Flynt launched the pornographic magazine Hustler in 1974. A 2013 Hollywood Reporter profile of Flynt described Hustler as targeting a “more blue-color audience than Playboy,” which had started in 1953. Hustler became famous for its graphic and controversial images including rape and mutilation.

Flynt went on to found Larry Flynt Publications, which produced other pornographic magazines including Barely Legal and Beaver Hunt. He also started other businesses including the Hustler casino in Los Angeles.

In 1978, Flynt was shot and paralyzed from the waist down in an assassination attempt by serial killer Joseph Paul Franklin. In a 2013 interview, Franklin told CNN that he was upset after seeing an interracial couple photographed an issue of Hustler.

“It just made me sick. I think whites marry with whites, blacks with blacks, Indians with Indians. Orientals with orientals. I threw the magazine down and thought, I’m gonna kill that guy,” Franklin said.

Flynt ended up filing a legal motion with the American Civil Liberties Union requesting to stop Franklin’s execution, telling CNN that he was against the death penalty. “The government has no business at all being in the business of killing people,” he said.

Flynt became an outspoken supporter of First Amendment rights and won his most significant legal battle at the US Supreme Court in 1988 after televangelist the Rev. Jerry Falwell brought a libel case.

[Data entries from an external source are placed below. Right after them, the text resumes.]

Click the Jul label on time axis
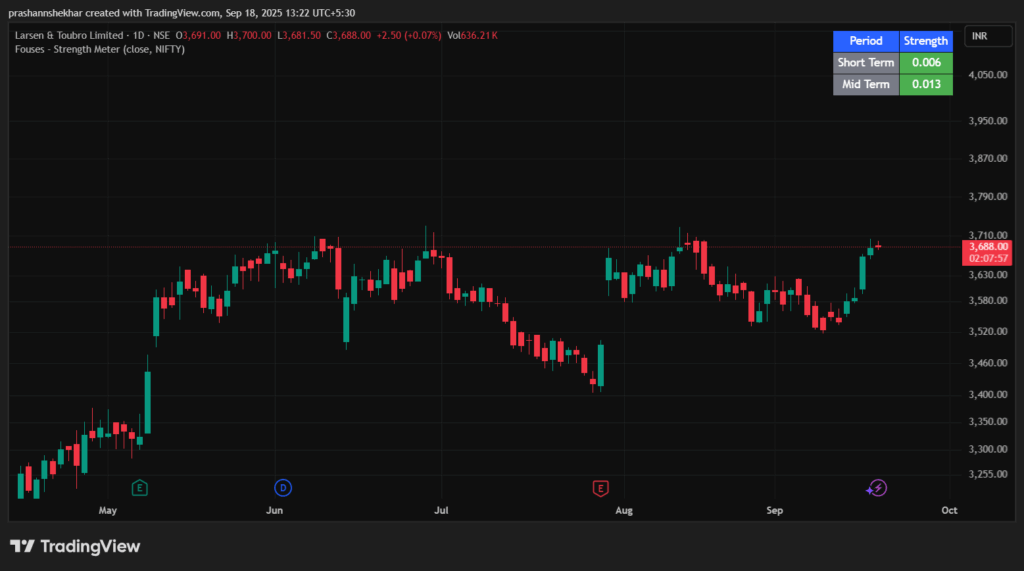1024x571 pixels. coord(440,510)
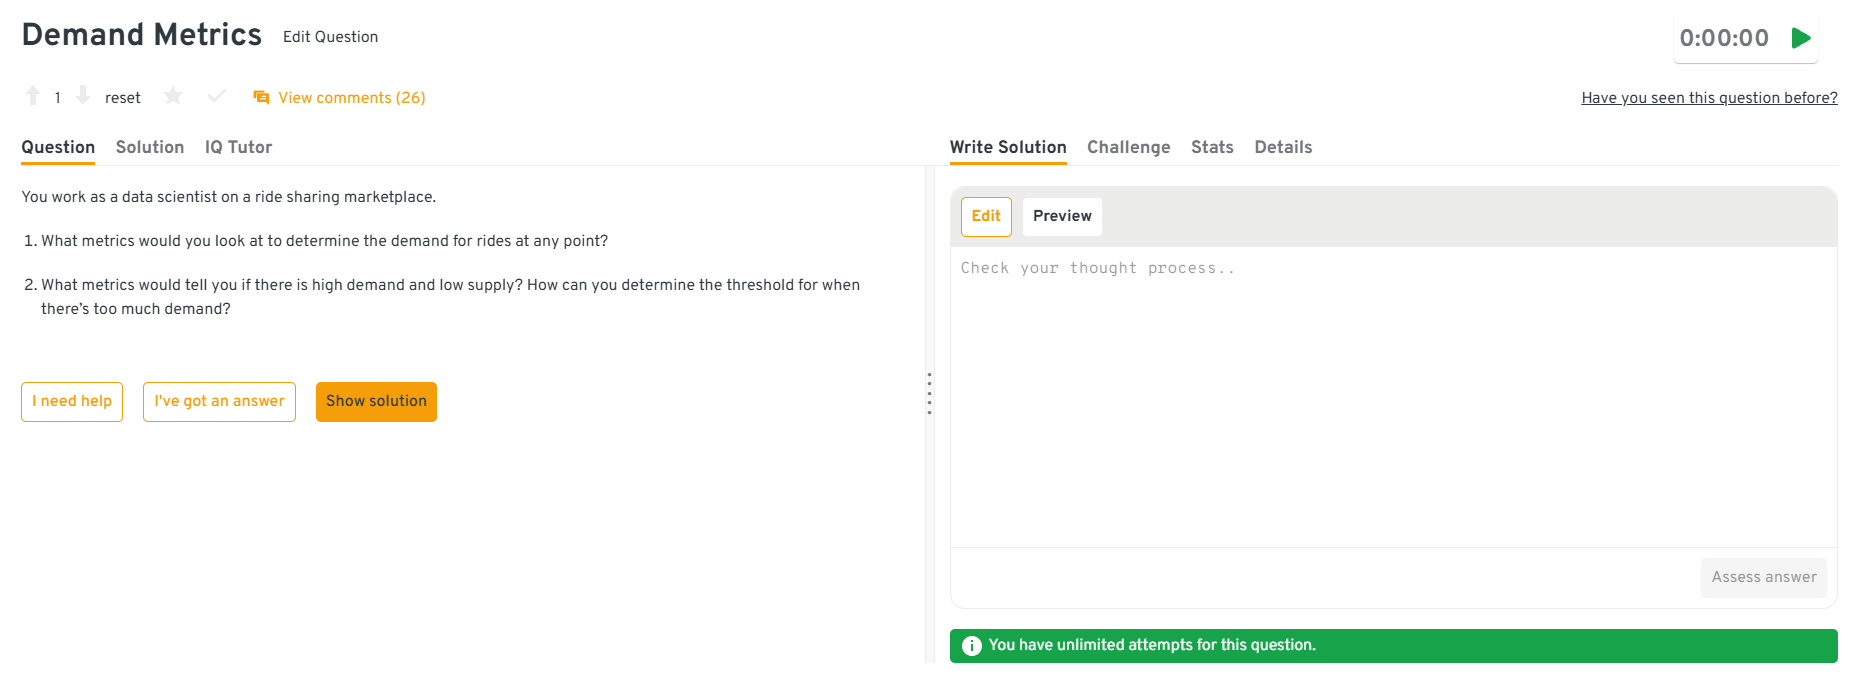Viewport: 1861px width, 682px height.
Task: Upvote this question with the up arrow
Action: click(33, 96)
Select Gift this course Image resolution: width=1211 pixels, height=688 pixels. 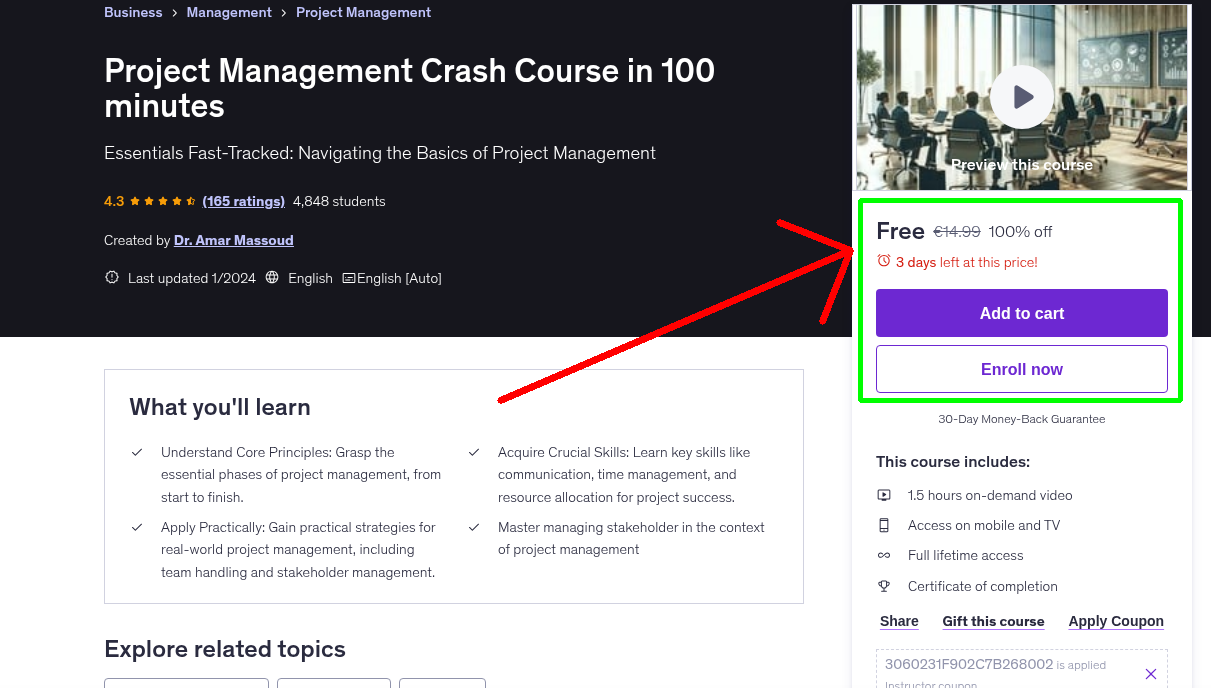pos(993,621)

“I even took a bullet for the First Amendment,” Flynt said to CNN in 2003, calling himself a civil libertarian.

In 2012, Flynt wrote for CNN Opinion, “The best thing the arbiters of decency and good taste can do is to stay out of other people’s lives. The greatest right that any nation can afford its people is the right to be left alone.”

Flynt lived a difficult life after being shot, but one that was marked by tremendous success, his nephew said.

“He wanted to be remembered as a person who pushed the boundaries of free speech and that the First Amendment was the cornerstone of democracy,” Flynt Jr. said.

Flynt launched a brief presidential campaign, running against Ronald Reagan in the 1984 election. He later supported Democrats, including endorsing Hillary Clinton’s presidential run.